TASK OBJECTIVE
Whenever the word "dimensions" appears in a line of the data below, copy that line.

RECORDS PROVIDED

☆ ☆ ☆ ☆ ☆ ☆ ☆

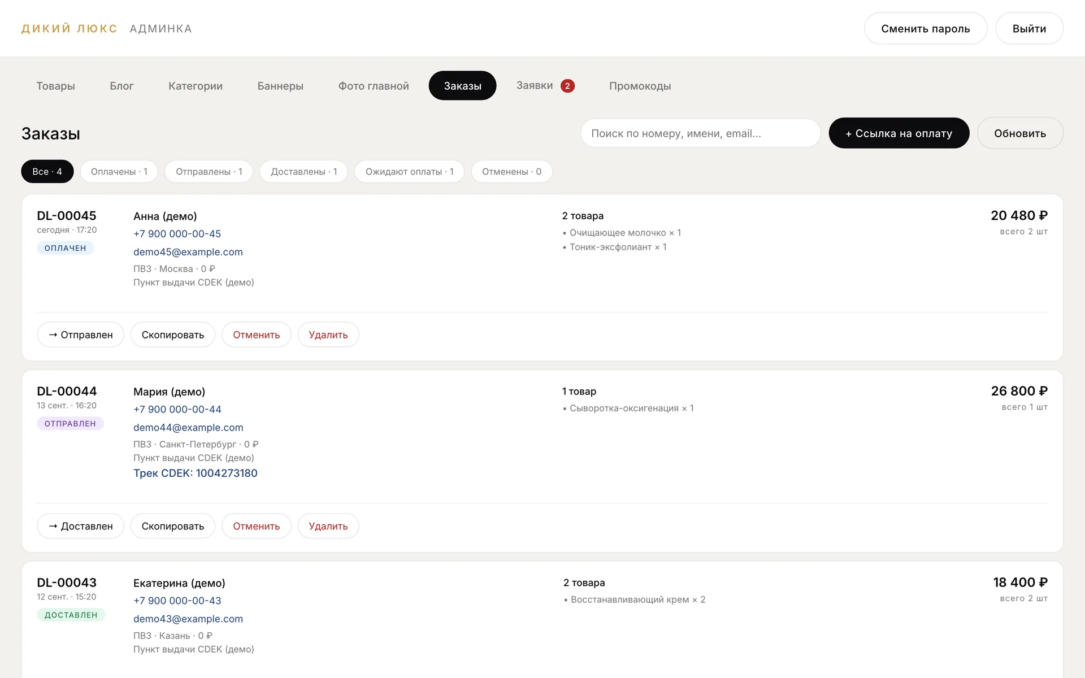Switch to the Товары tab

coord(55,86)
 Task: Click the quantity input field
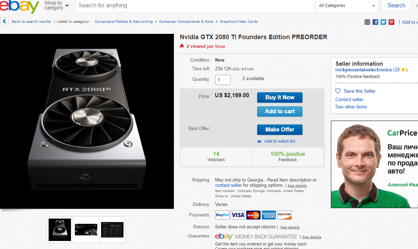click(x=222, y=80)
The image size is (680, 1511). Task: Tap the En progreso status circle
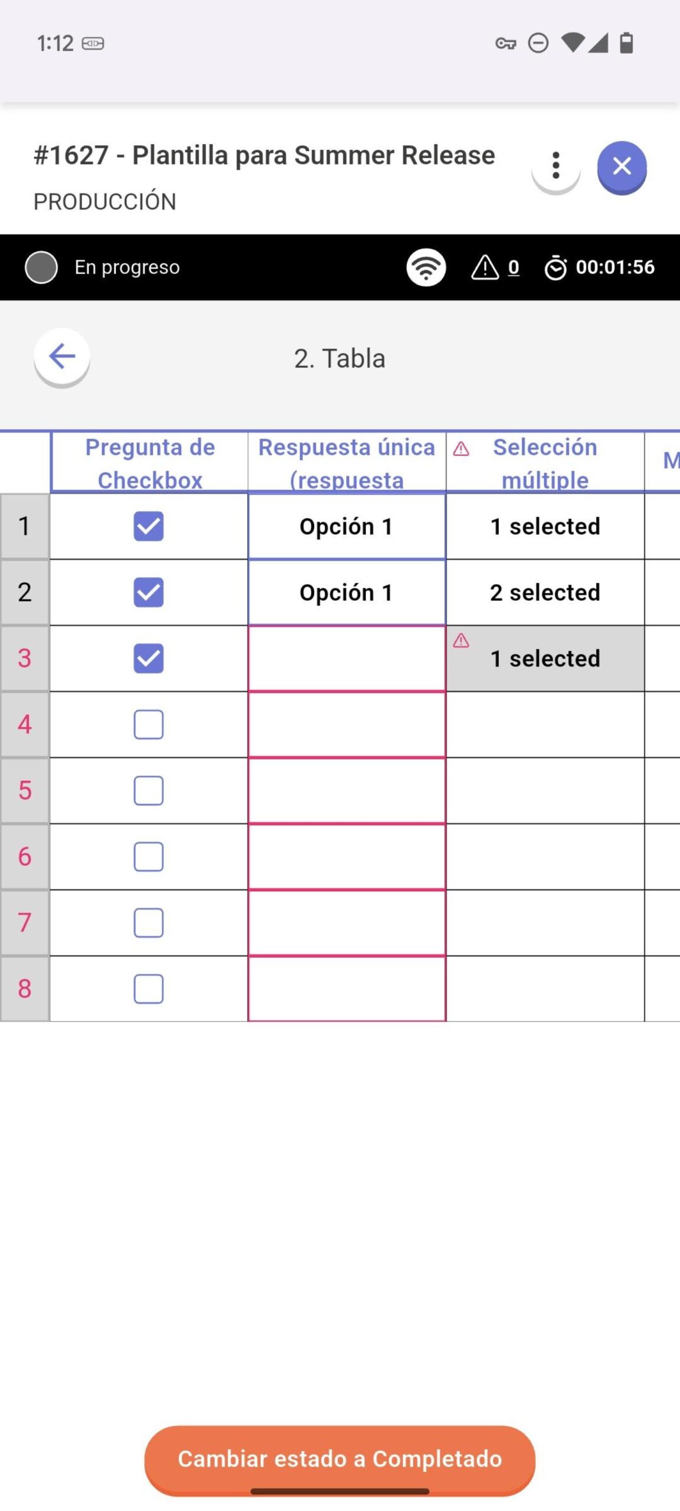pyautogui.click(x=41, y=267)
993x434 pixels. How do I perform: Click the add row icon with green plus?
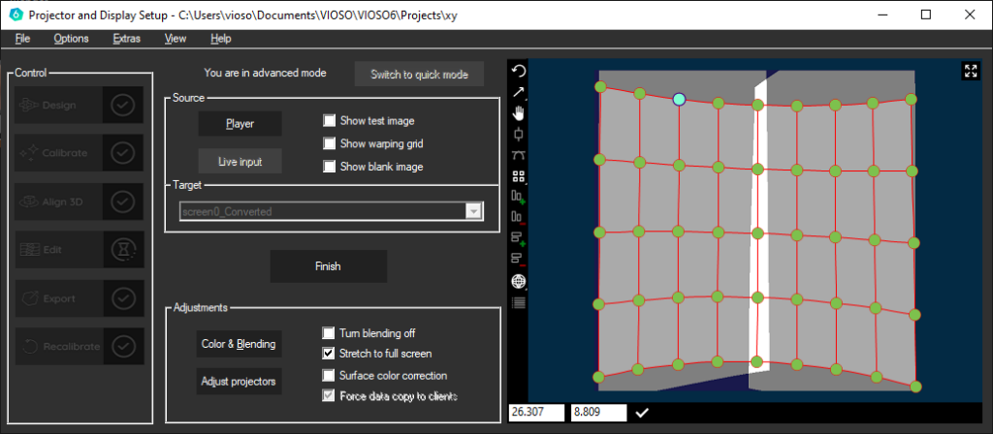(x=519, y=238)
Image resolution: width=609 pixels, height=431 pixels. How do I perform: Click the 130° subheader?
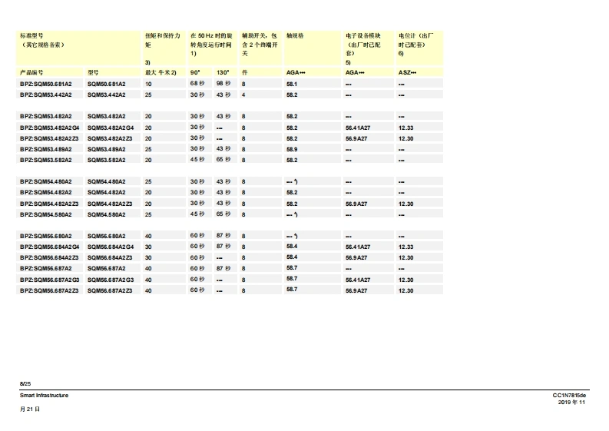click(x=222, y=71)
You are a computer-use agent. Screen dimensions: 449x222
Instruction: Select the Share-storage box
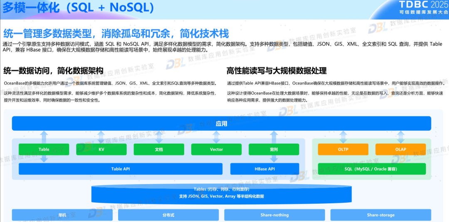coord(380,215)
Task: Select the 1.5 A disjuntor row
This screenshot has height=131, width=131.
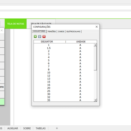Action: click(64, 48)
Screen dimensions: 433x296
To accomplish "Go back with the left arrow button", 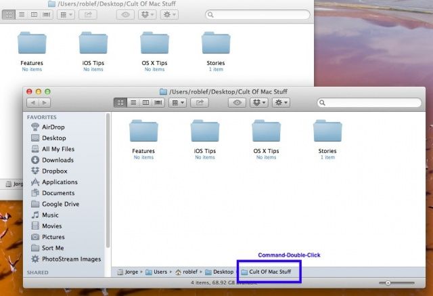I will (x=32, y=102).
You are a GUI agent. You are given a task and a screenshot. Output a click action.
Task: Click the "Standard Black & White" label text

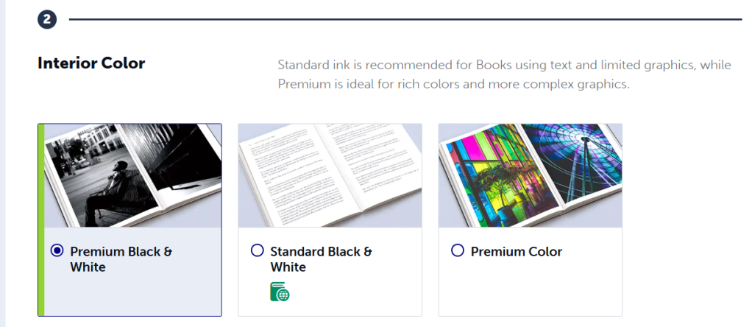[x=321, y=259]
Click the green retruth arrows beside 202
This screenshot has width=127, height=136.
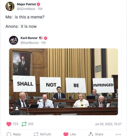tap(24, 124)
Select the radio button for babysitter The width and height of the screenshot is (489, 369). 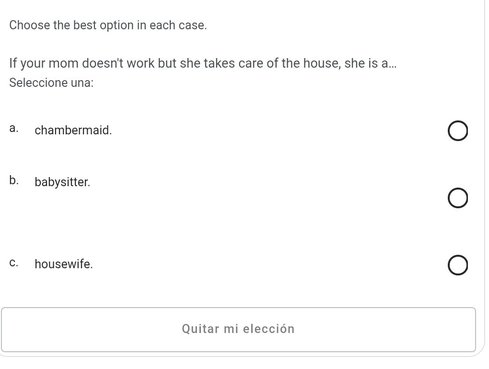pos(458,198)
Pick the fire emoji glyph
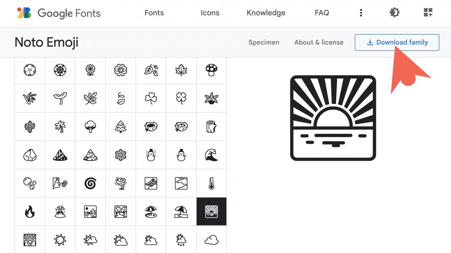This screenshot has height=253, width=451. 30,212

☆ ☆ ☆ ☆ ☆ ☆ ☆

TASK RESPONSE
You are a computer-use agent. Screen dimensions: 449x222
Screen dimensions: 433x296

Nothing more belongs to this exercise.